Peuple secret et retiré, les Afars ne se laissent pas forcément facilement approcher, et encore moins connaître. Et, singulier et atypique, le « projet Afar » de Frédéric de Woelmont (photographe lui aussi assez secret et retiré, à sa manière) est un travail photographique de longue haleine. Bien que sa dimension esthétique et formelle soit affirmée, il a aussi une visée documentaire et ethnologique – centrée sur l’ethnie Afar, son mode de vie ancestral, sa culture, son environnement  et ses traditions, menacés à l’heure de l’économie globalisée, des changements climatiques, des diktats du monde industriel, du consumérisme. C’est aussi, d’après le photographe, « une tentative de faire le portrait de la beauté et de la majesté des Afars ainsi que d’une région du monde où les communautés humaines continuent à vivre selon leurs anciennes cultures et traditions, région du monde où l’environnement et la nature sont encore préservés, ainsi que de conserver la mémoire d’un peuple ». Témoigner, montrer, faire comprendre. Et inciter à agir, si possible. Mais cette démarche revendique aussi une aspiration à sublimer une Afrique non stigmatisée par tous ces maux qui trop souvent la réduisent, la caricaturent (guerres, épidémies, famines, misère…), qui la privent de sa complexité et de sa beauté intrinsèque, quand ils ne tendent pas à l’enfermer dans quelques clichés exotiques et simplistes.

L’approche n’est, ici, pas naïve ou idéaliste pour autant, loin de là. De par sa formation universitaire (en sciences politiques et internationales, à Bruxelles puis à Londres) ; de par ses nombreux séjours sur le terrain également à des fins photographiques mais aussi humanitaires, Frédéric de Woelmont sait garder une approche prudente et nuancée, mais que « réchauffe » un évident besoin de rencontre, de communication et de partage, ainsi qu’un respect et un attachement profond aux sujets qu’il photographie. Depuis 2005, il travaille comme consultant pour le Haut Commissariat des Nations-Unies pour les Réfugiés (UNHCR) dans la Corne de l’Afrique (Kenya, Somalie, Ethiopie) et en Afrique de l’Ouest (Côte d’Ivoire, Sénégal). Ses séjours y sont si longs et si nombreux depuis 2000, que l’on peut considérer à présent qu’il vit autant en Afrique qu’en Belgique.

Entamé en novembre 2010, le projet Afar touche à présent à sa fin.

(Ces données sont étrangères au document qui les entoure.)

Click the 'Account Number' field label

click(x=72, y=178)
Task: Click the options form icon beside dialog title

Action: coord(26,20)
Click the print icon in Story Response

Projet fait de lenteur (le photographe travaille d’ailleurs toujours en argentique, avec un Hasselblad et le film Portra de chez Kodak), de patience, d’imprégnation, puisque c’est plusieurs mois au total, en quatre voyages, que le photographe aura passés en totale immersion au sein de la communauté Afar, partageant leur vie dans les campements. Mené en toute discrétion, loin du tapage médiatique occidental et même du petit brouhaha du monde de la photographie, ce travail apparaît maintenant et il ravit, sorti de nulle part tel un ovni et à la fois longuement, mûrement peaufiné et réfléchi. On y sent en permanence l’empathie du photographe pour les personnes, les communautés humaines, cet intérêt pour leurs mode de vie, leurs cultures, leurs relations à l’environnement et à la nature qui les entoure. On y perçoit aussi un sens de la distance juste, de l’attention au détail ; un certain cran dans le face à face, au moment de soutenir le regard ; un cadre posé avec délicatesse, jamais oppressant ; on y sent enfin une sensibilité aiguë à la lumière et aux couleurs, à leur munificence jamais criarde, au contraire toujours retenue, contenue.

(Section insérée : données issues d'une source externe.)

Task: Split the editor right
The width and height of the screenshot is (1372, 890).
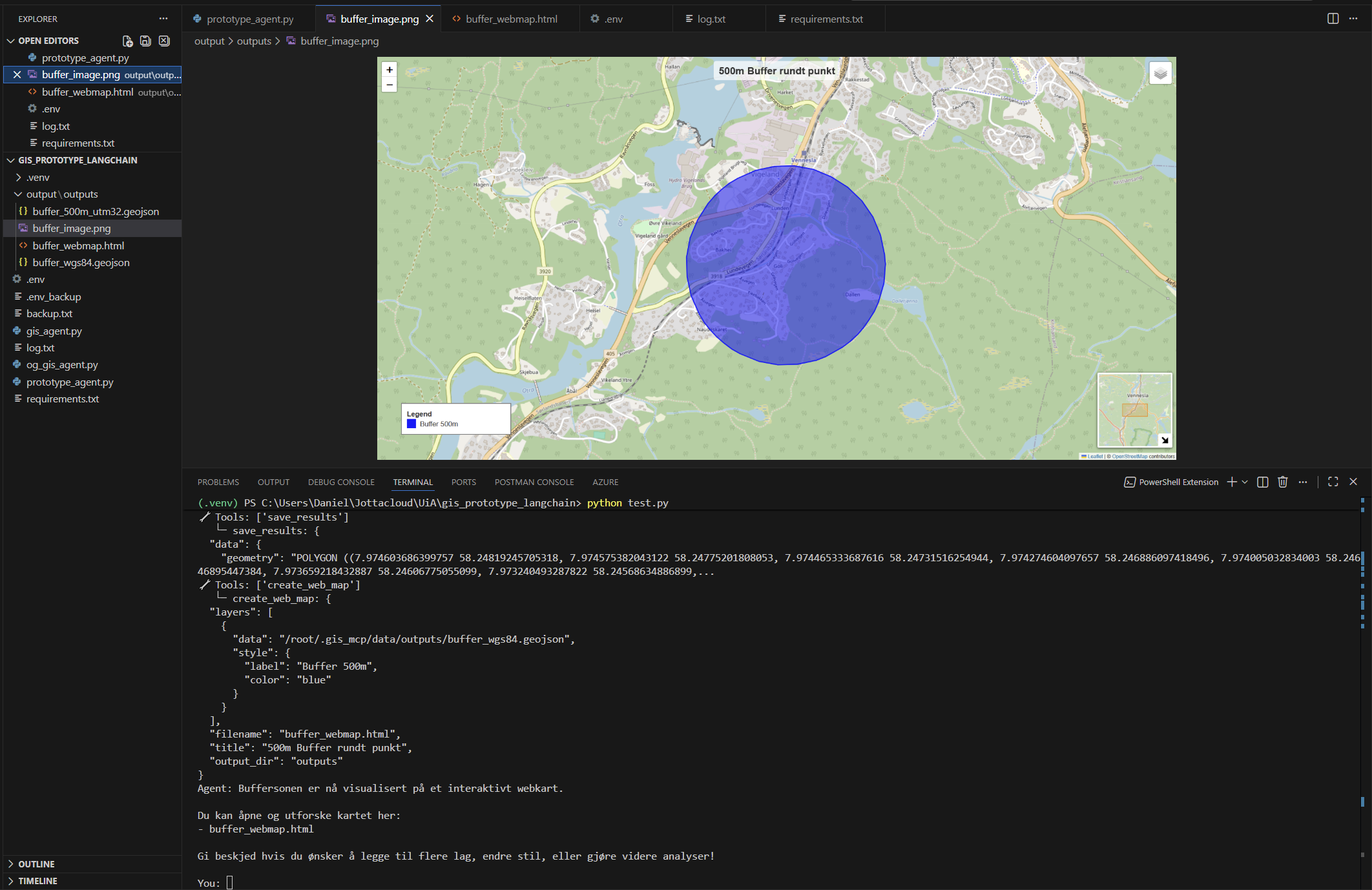Action: coord(1333,19)
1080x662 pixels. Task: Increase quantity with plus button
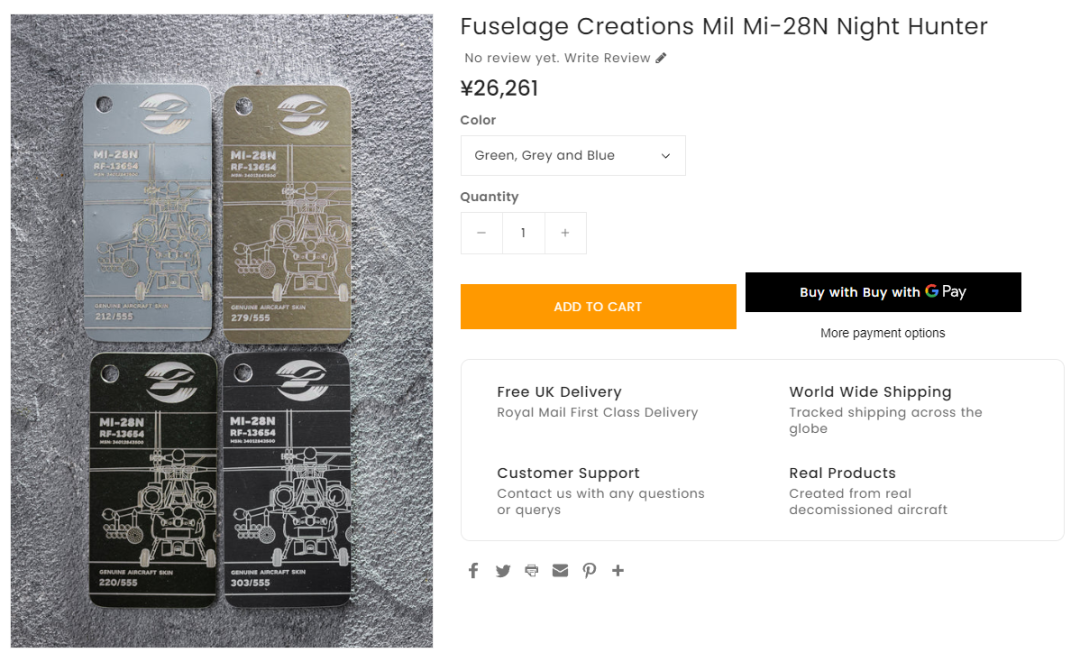[x=565, y=233]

Voilà somme toute l’aboutissement d’un beau, d’un tout grand travail, qui est parti seul, d’homme à homme, à la rencontre d’un peuple et qui, à présent de retour, nous parle de lui magnifiquement et limpidement, à hauteur d’homme. La présence des Afars parmi nous, ainsi posée et célébrée, devient alors indiscutable, tout autant que mystérieuse et bouleversante.